Ben Affleck: I do consider myself to be a feminist. And I think this movie principally was exciting because of the character of Marguerite, her extraordinary strength and bravery seemed very obvious once I read the book. What an unbelievably important and powerful story it was, and purely classical storytelling. She is somebody who has been done a great injustice, who goes to great lengths to seek justice at great risk to a lot of people.

It was a true story, one that people didn’t know–and don’t know. This incredible woman from history who is an early person who spoke out against a powerful man who assaulted her.  Naturally, that seemed relevant to today’s culture. It was also a thrilling story that could generate catharsis and empathy and one that I hoped would develop in the viewer a sense of compassion.

We liked the idea of look at one another in a different way and with more empathy and with a sense of wondering, whether or not our personal perspective might not be taken into consideration. The other person’s reality, culture, education.

I thought it was important and interesting to tell a story that wasn’t just an indictment of one bad person, but that pointed to the cultural antecedent that Europe and countries colonized by European countries share. It was a culture that didn’t view women for many centuries as human beings. In fact, many original aspects of that remain today. But we didn’t want it to be preachy or didactic or boring, so we got Nicole to write the female part.

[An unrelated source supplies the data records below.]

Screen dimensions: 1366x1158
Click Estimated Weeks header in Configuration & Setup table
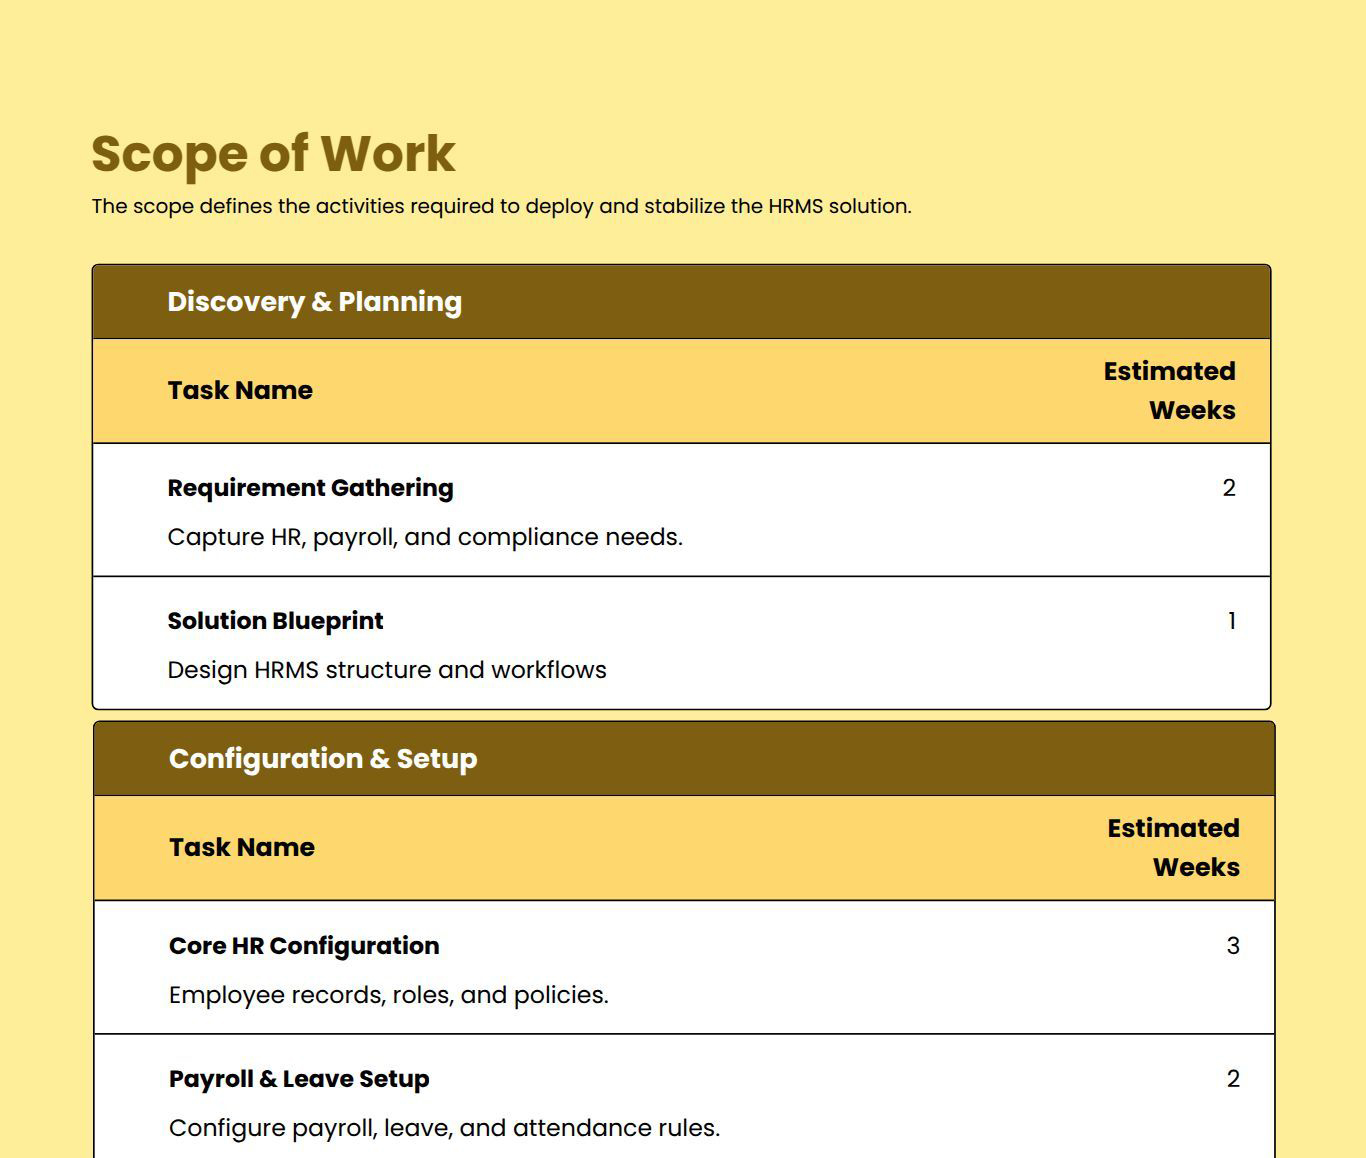point(1173,848)
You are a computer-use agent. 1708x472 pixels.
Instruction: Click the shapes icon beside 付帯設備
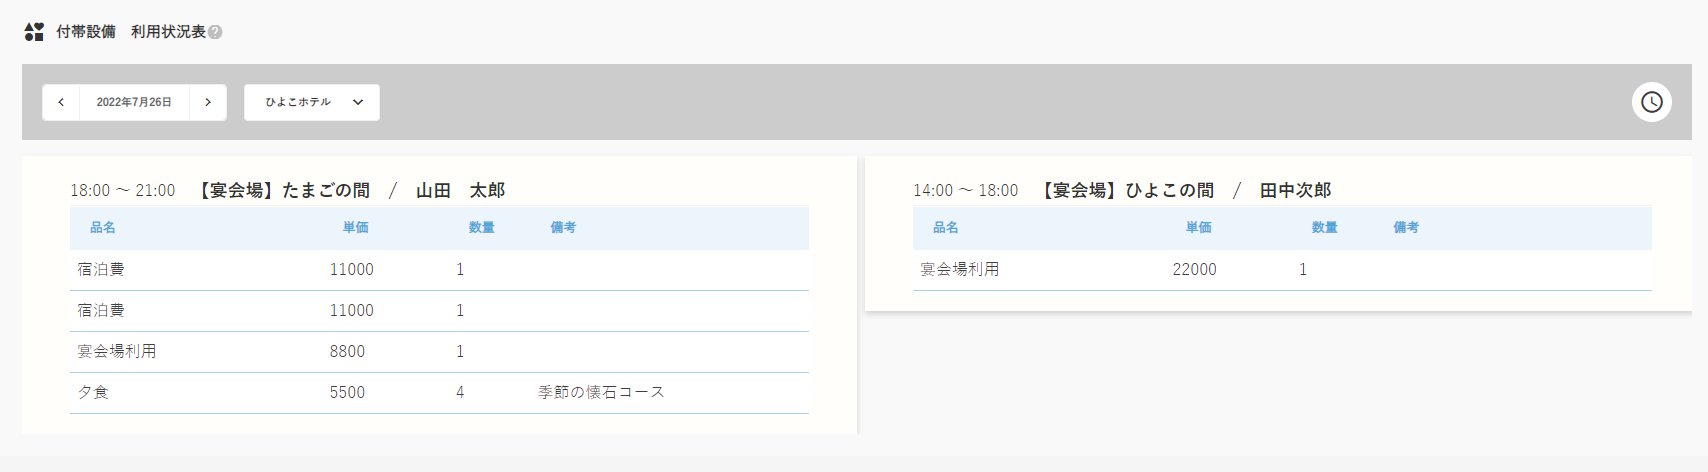coord(34,32)
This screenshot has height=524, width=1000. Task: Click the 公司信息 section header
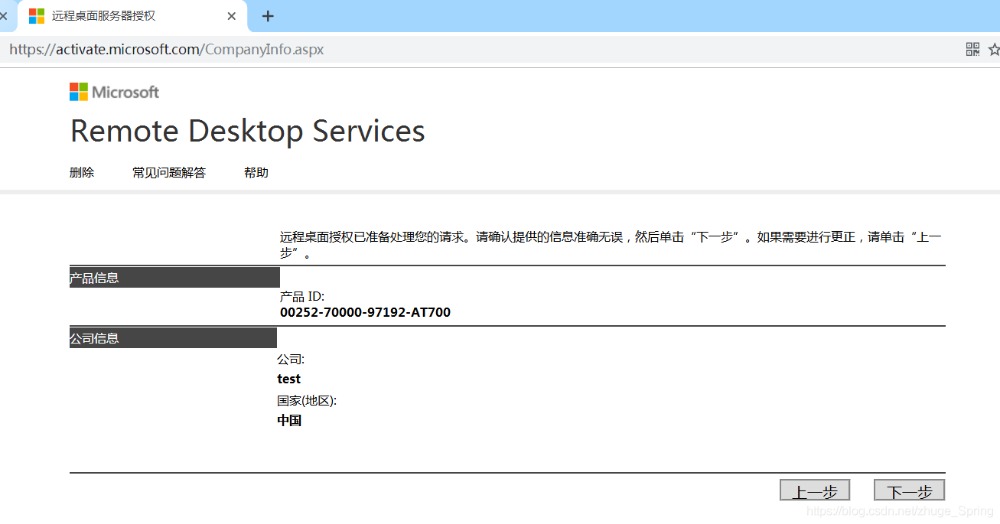[94, 339]
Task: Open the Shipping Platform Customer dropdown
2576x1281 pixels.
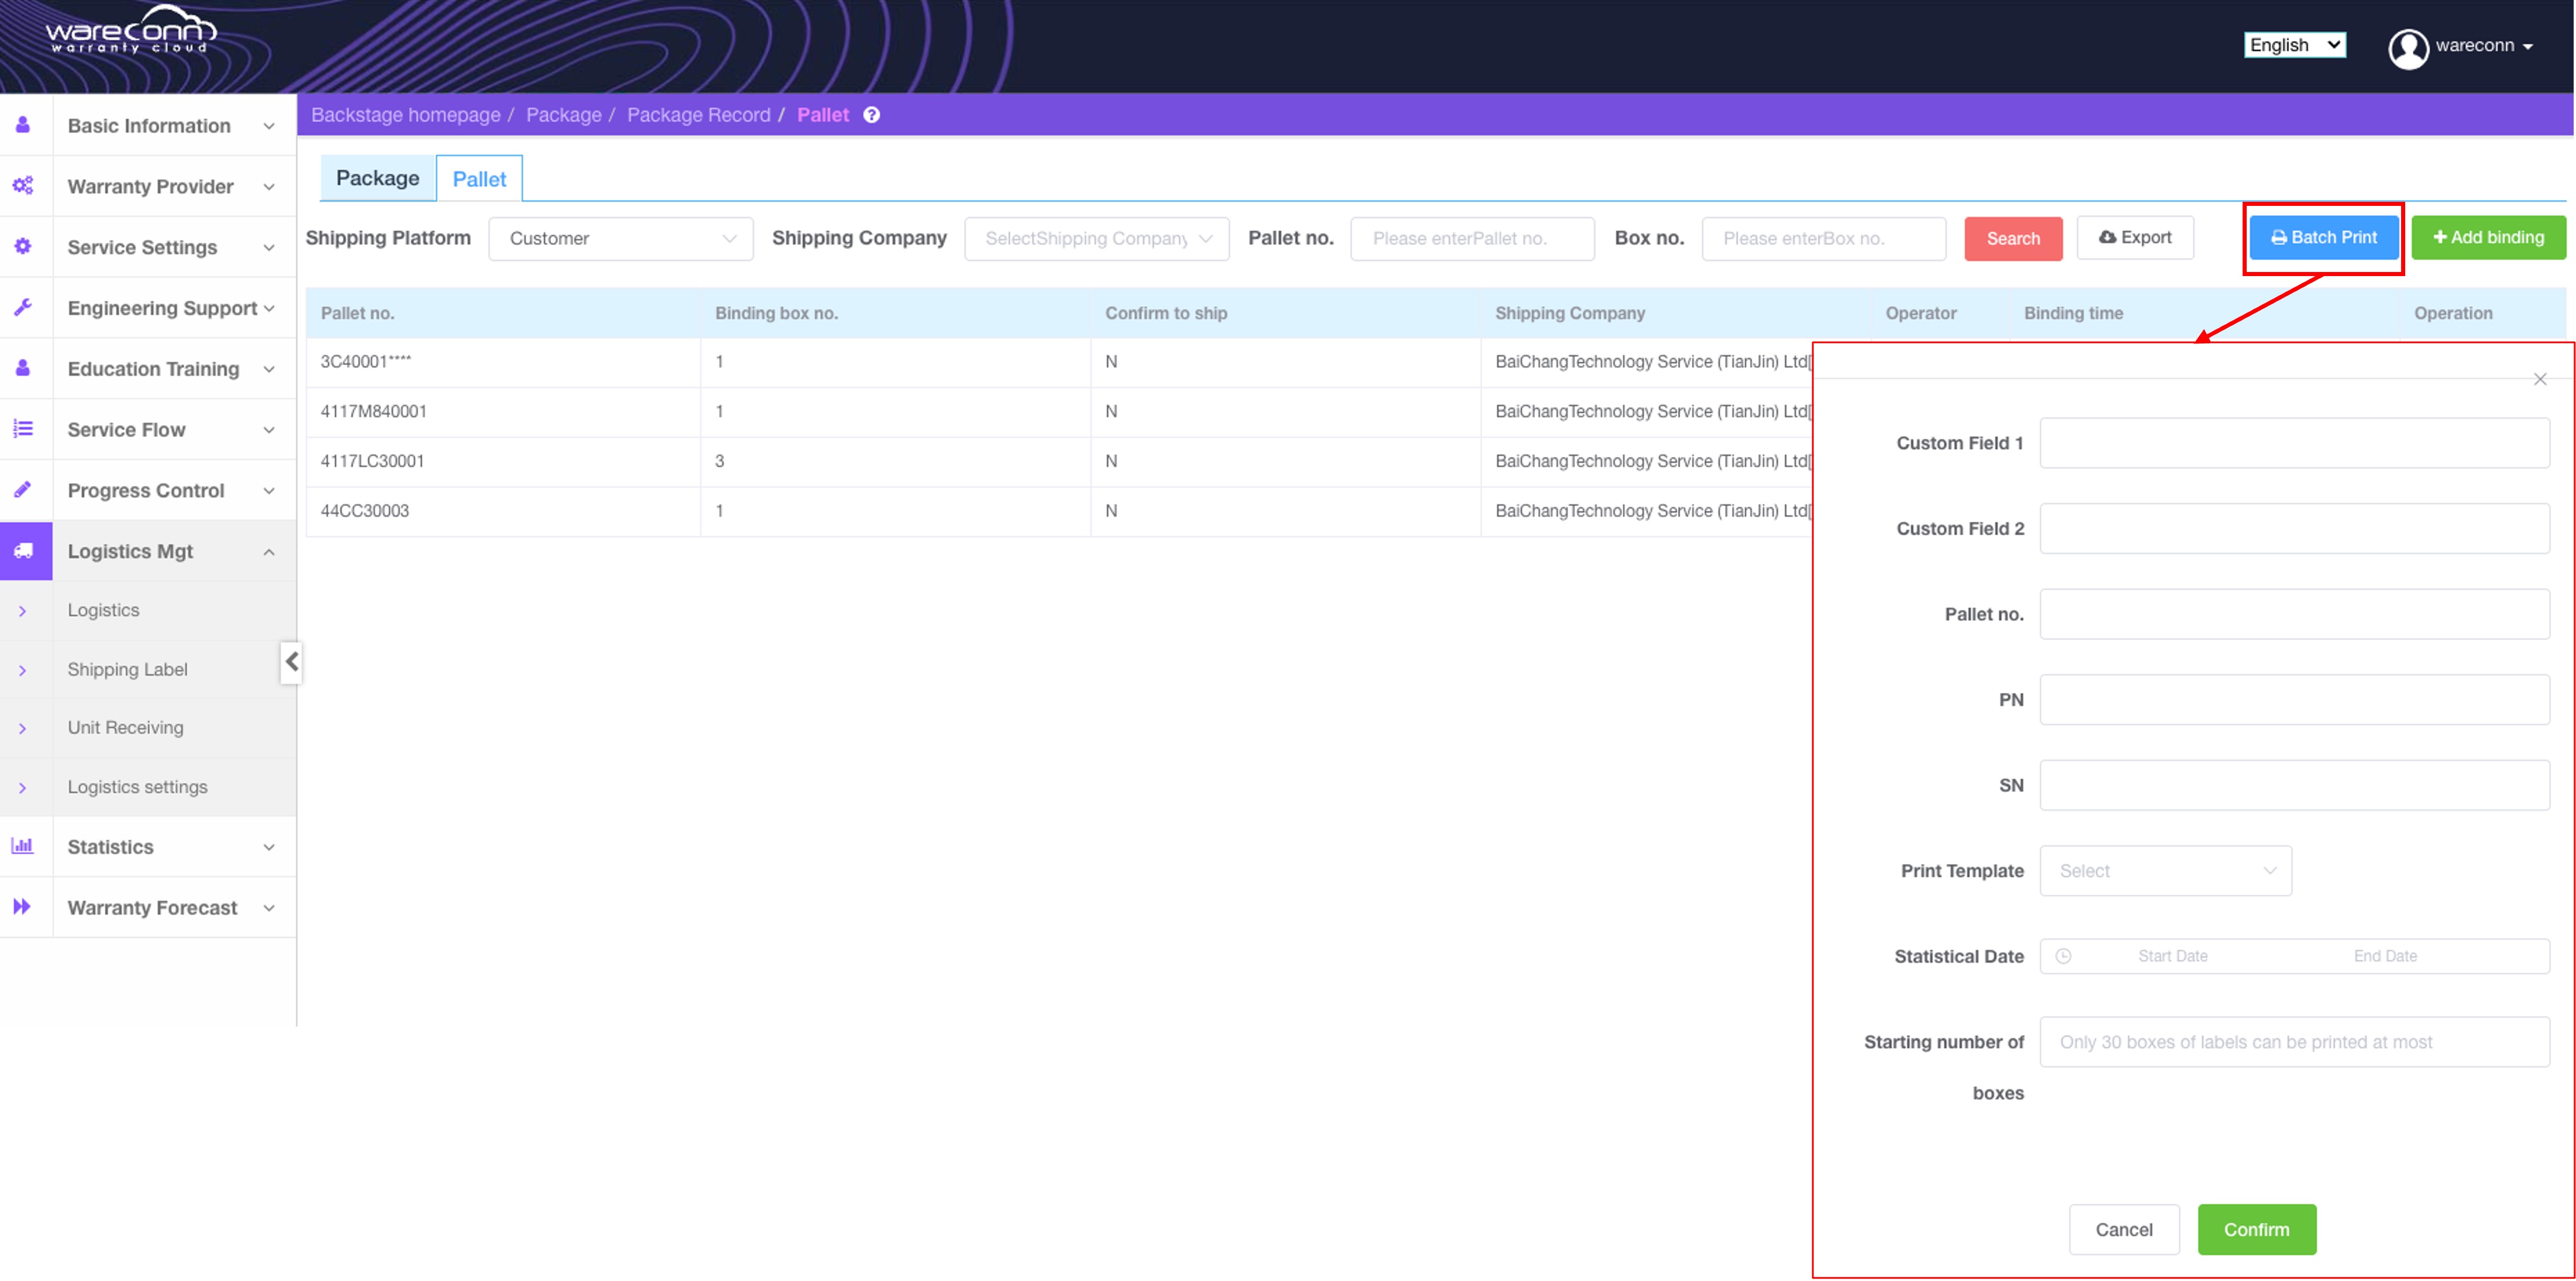Action: tap(620, 239)
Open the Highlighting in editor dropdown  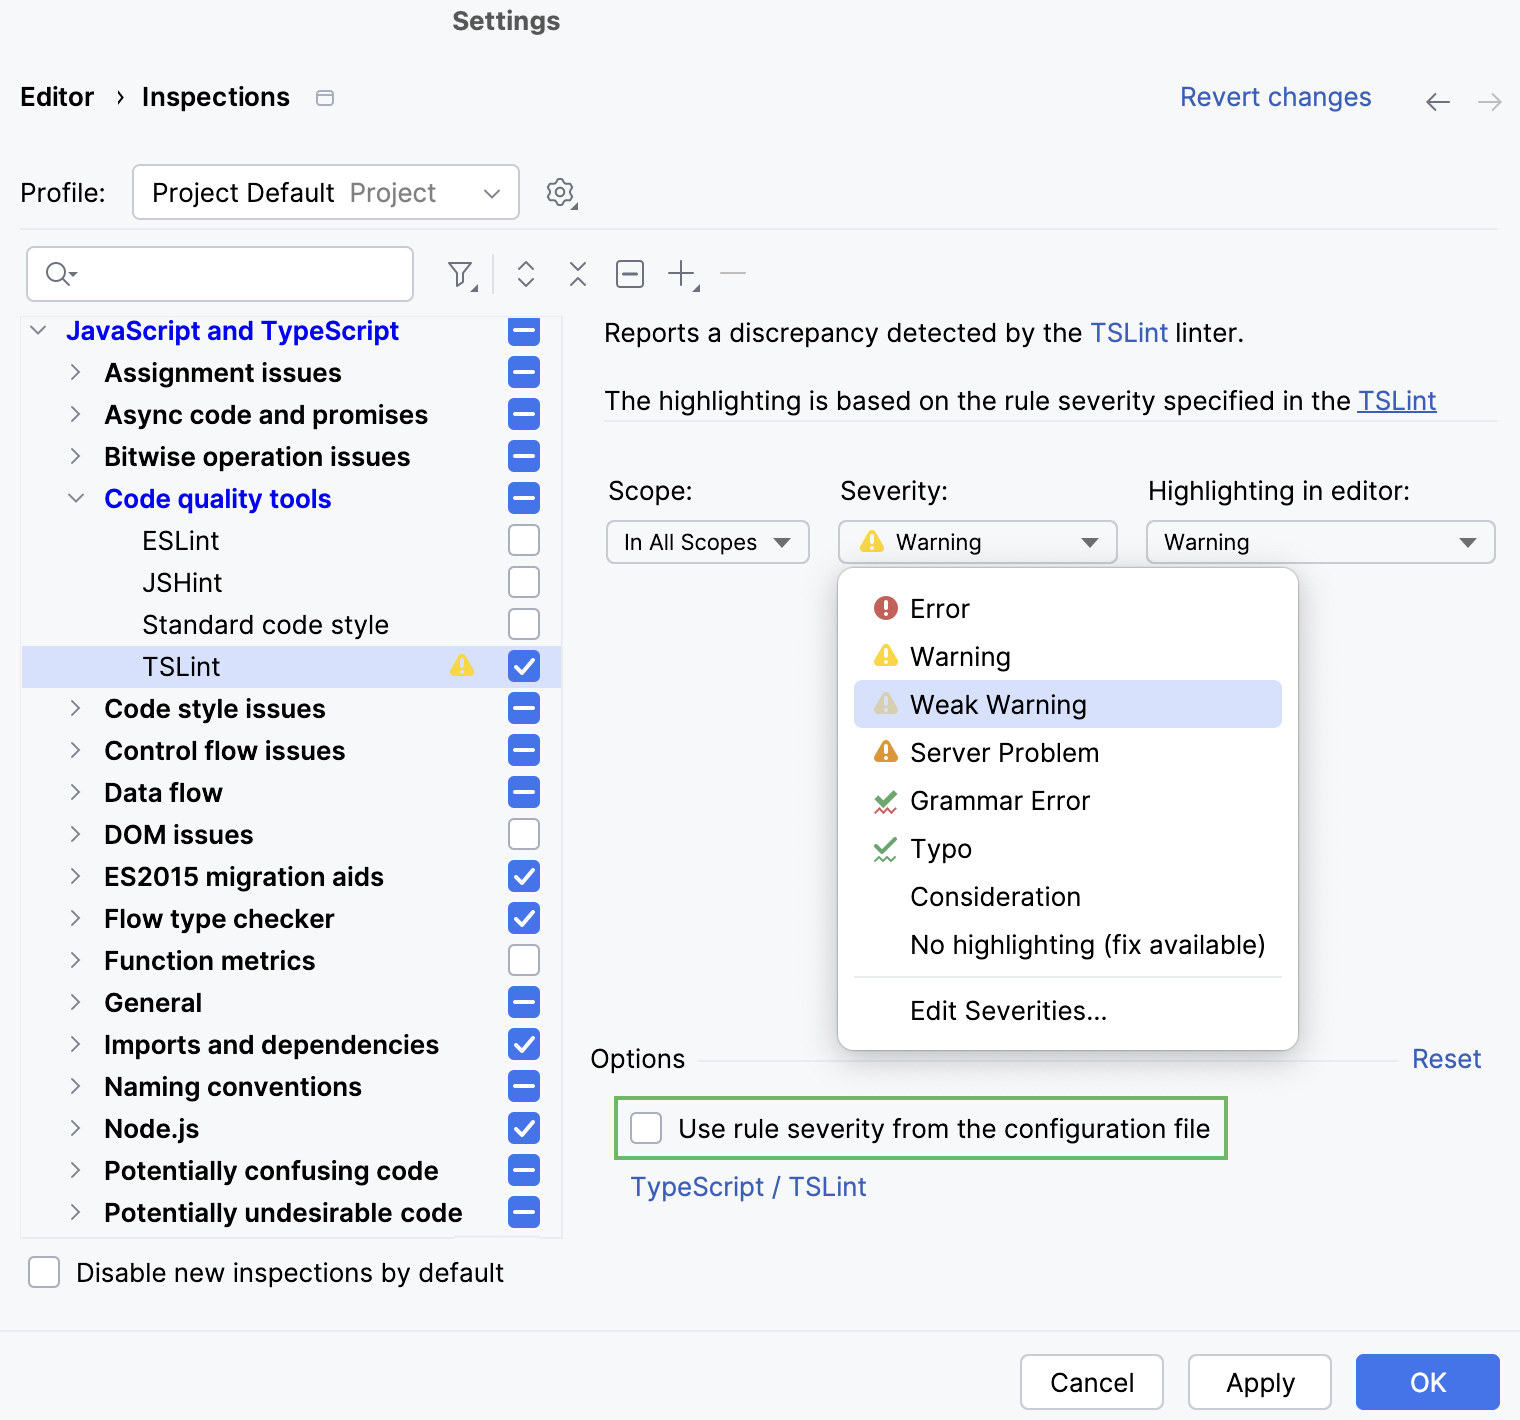(x=1319, y=542)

Damon: The basic idea was that Ben and I did the male sections, the first two acts and Nicole did the third act, which is primarily Jodie’s story, although Jodie enters into both of our stories, the idea was that in the male stories, the women were kind of manifested when the men need them for something, either they are ignored or they are property, because they are not human beings, they are property and they are kind of seen as that. But we had to talk to each other about, because there are things obviously that are happening in the third act that are set up in the first act, so there was a lot of discussion about what the architecture was going to be. But then we kind of split up and did drafts and then came together and then just put it together and then worked on it all together from there on out.